THE COLUMN - THE WABI WAY
For all the all the impenetrable essays on this ancient Japanese philosophy (even devotee Axel Vervoordt counsels to ‘feel with your eyes’), Wabi-Sabi has a simple precept: the appreciation of beauty in imperfection and everydayness and the authenticity that time and use leave behind.
A considered, mindful, humble approach to life
Derived from the ancient art of the Japanese tea ceremony, where people from all walks of life sat together for the spiritual practice of drinking tea in humble surroundings, Wabi-Sabi is a considered, mindful, humble approach to life.
In design, Wabi-Sabi is similar to Lagom as we have featured on The Column, in that it requires the elimination of everything that is inessential, ‘cluttery’ and meaninglessly decorative. “Pare down to the essence, but don’t remove the poetry”, says Leonard Korens in his book Wabi-Sabi For Artists, Designers, Poets and Philosophers.
Affectation, overpowering features, rich furnishings and bright colours have no place in a Wabi-Sabi interior. Instead, there’s a refined simplicity, where shadows are allowed to linger, and materials are understated, noble, organic and evoke a sense of purity. There is a great sense of ‘as-it-is-ness’ in the way a Wabi-Sabi space evolves.
SUBTLE BALANCE creating tension and atmosphere
Form, colour and pattern exist in a subtle balance, with a few pieces of considered, and at first glance, disparate, art and furniture bringing visual interest and adding textual quality, as well as tension and atmosphere. For example, an Axel Vervoordt room may well have a seventeenth century screen, next to a european abstract expressionist canvas, next to an asian vase.

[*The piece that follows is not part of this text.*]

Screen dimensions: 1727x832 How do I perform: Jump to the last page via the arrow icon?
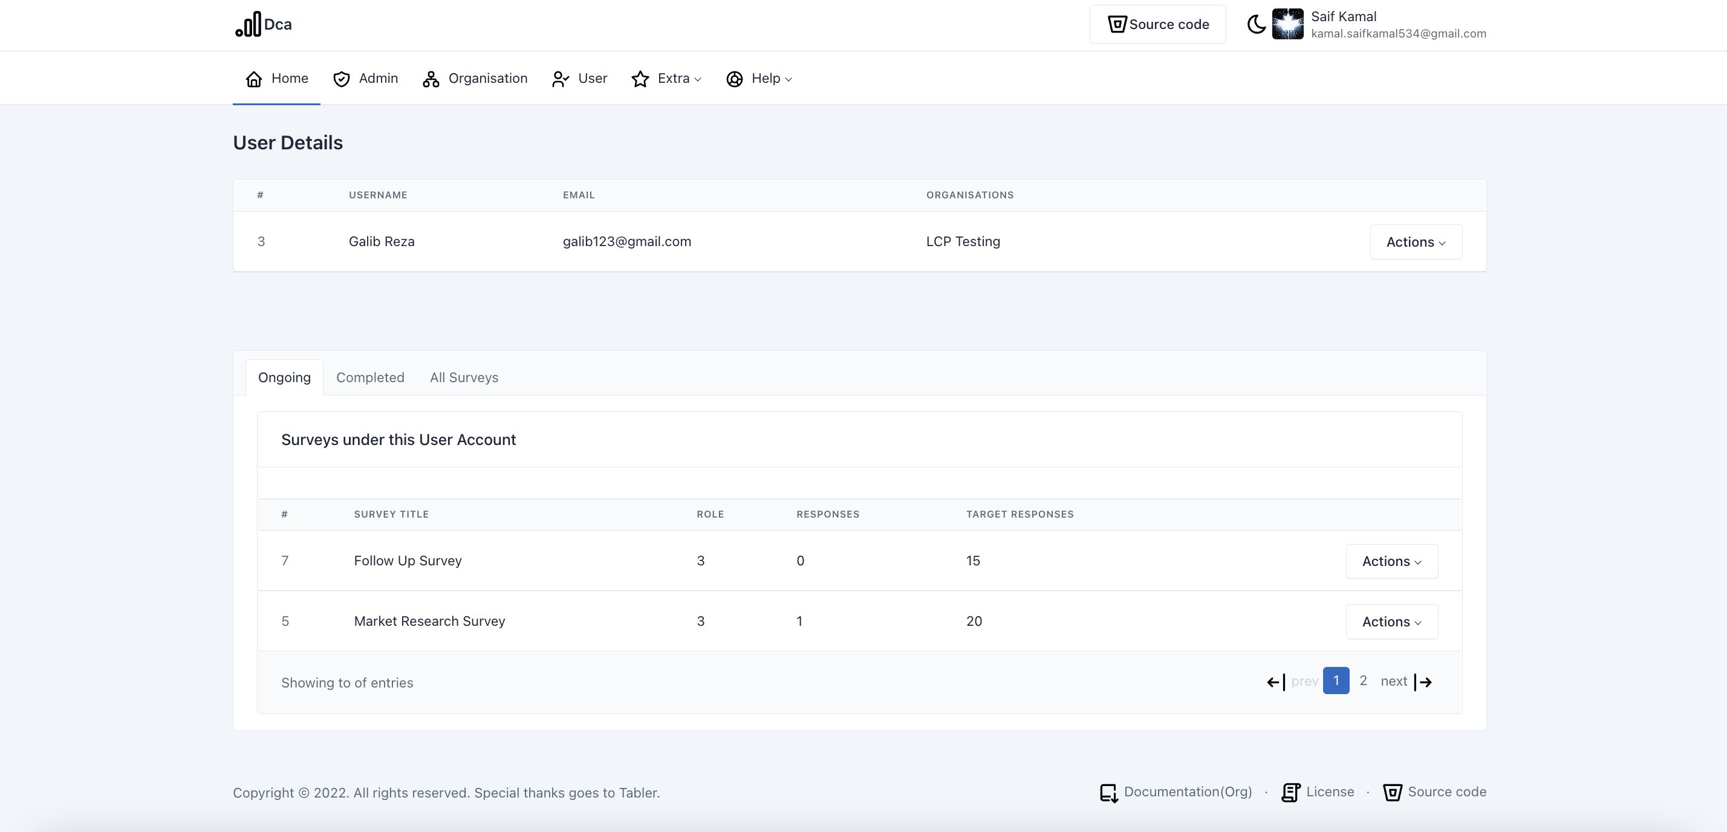click(x=1423, y=682)
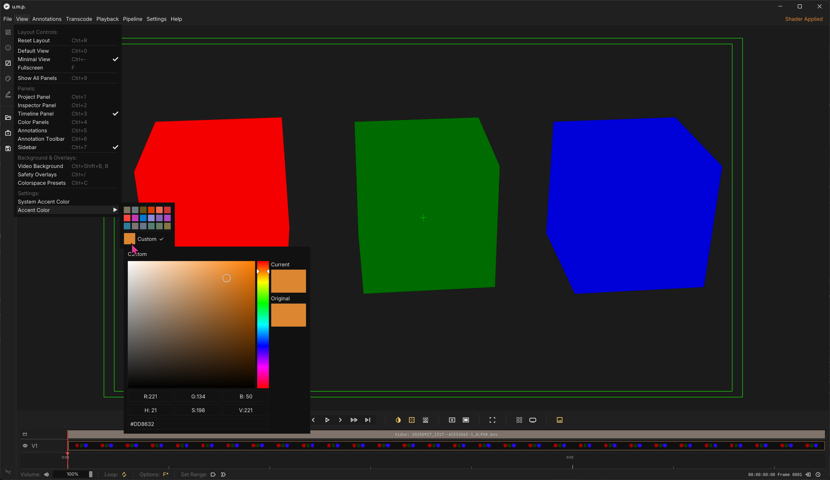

To Vervoordt, art is key in a Wabi-Sabi interior as it is inter-reactionary, it provokes a visceral response, as do the ceramics and pots he also includes. His skill - a Wabi-Sabi one - is to take an object out of context and view it in a new light. Sparse interiors allow for this focus on the composition of objects.
ROOMS CONTAIN BOTH LIGHT AND DARK
Colour comes from natural pigment, with surfaces and textures in their primal state, enhanced over the years by the expressive patina of time. If a colour is contrived it is seen as decorative and soulless, lacking the warmth, character and humility of the timeworn.
Light is played with to create contrasts which bring an energy and vibrancy to a space. Rooms contain both light and dark, ones filled with light have dark corners, flickering candlelight adds rhythm.
As Vervoordt explains, no home should be a museum: “We need to live with objects, touch them, use them everyday. Nothing should be valued so highly that you are unable to touch it.”